Records from a collection:
* * * *

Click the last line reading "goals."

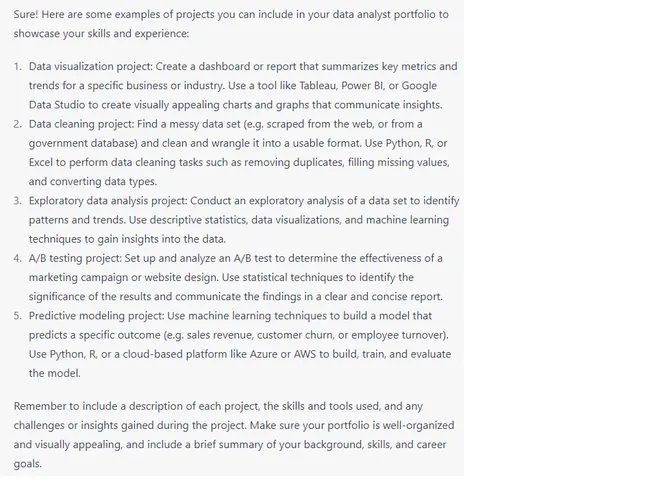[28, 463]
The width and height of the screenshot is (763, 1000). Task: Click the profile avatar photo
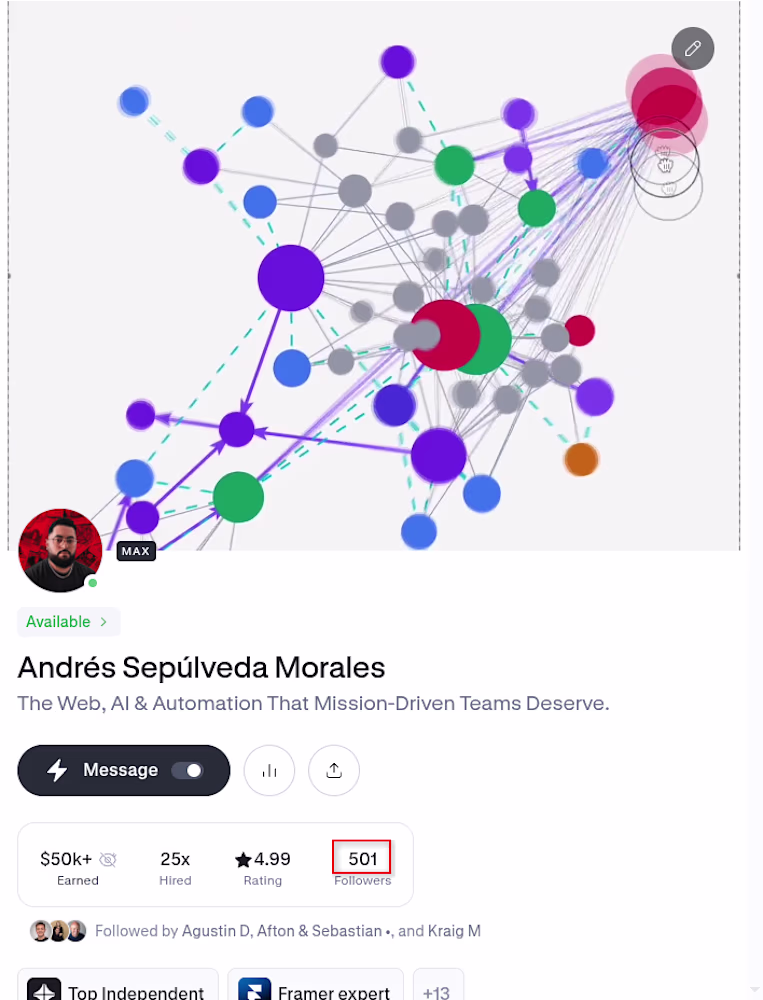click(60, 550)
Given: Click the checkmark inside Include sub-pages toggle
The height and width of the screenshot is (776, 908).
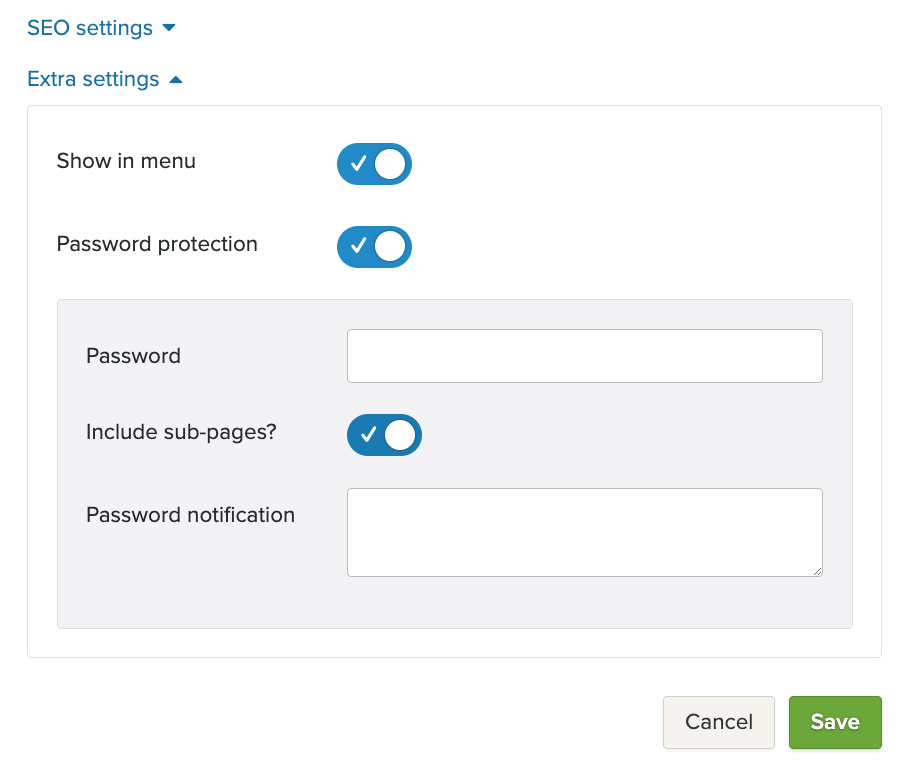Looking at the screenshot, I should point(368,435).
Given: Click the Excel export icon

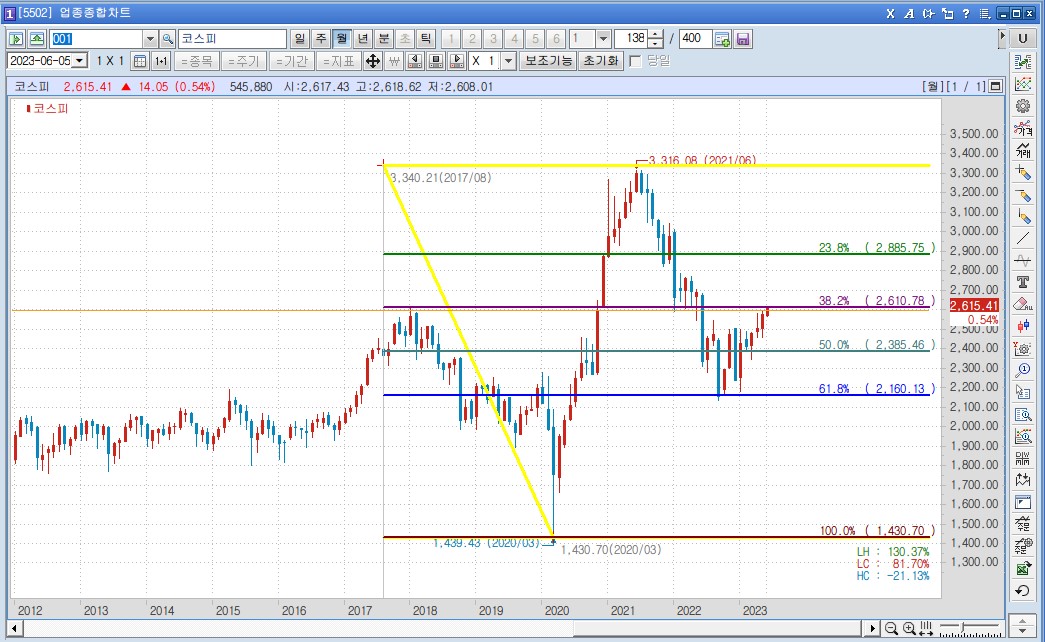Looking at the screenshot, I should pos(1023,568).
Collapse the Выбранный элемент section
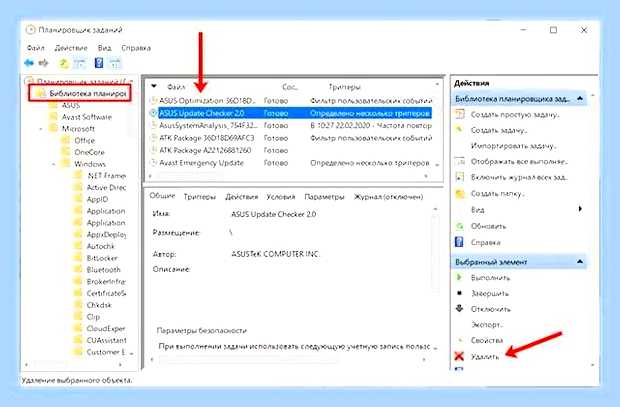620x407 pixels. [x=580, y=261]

* * * *

> [What is expected]
Repeat every entry above word for word, and include no pictures.

> [Reply]
Click the last line reading "goals."

[28, 463]
The width and height of the screenshot is (763, 1000). Task: Click the profile avatar photo
click(60, 550)
Given: Click the checkmark inside Include sub-pages toggle
The height and width of the screenshot is (776, 908).
Looking at the screenshot, I should point(368,435).
Given: Click the Excel export icon

Looking at the screenshot, I should pos(1023,568).
Collapse the Выбранный элемент section
620x407 pixels. [x=580, y=261]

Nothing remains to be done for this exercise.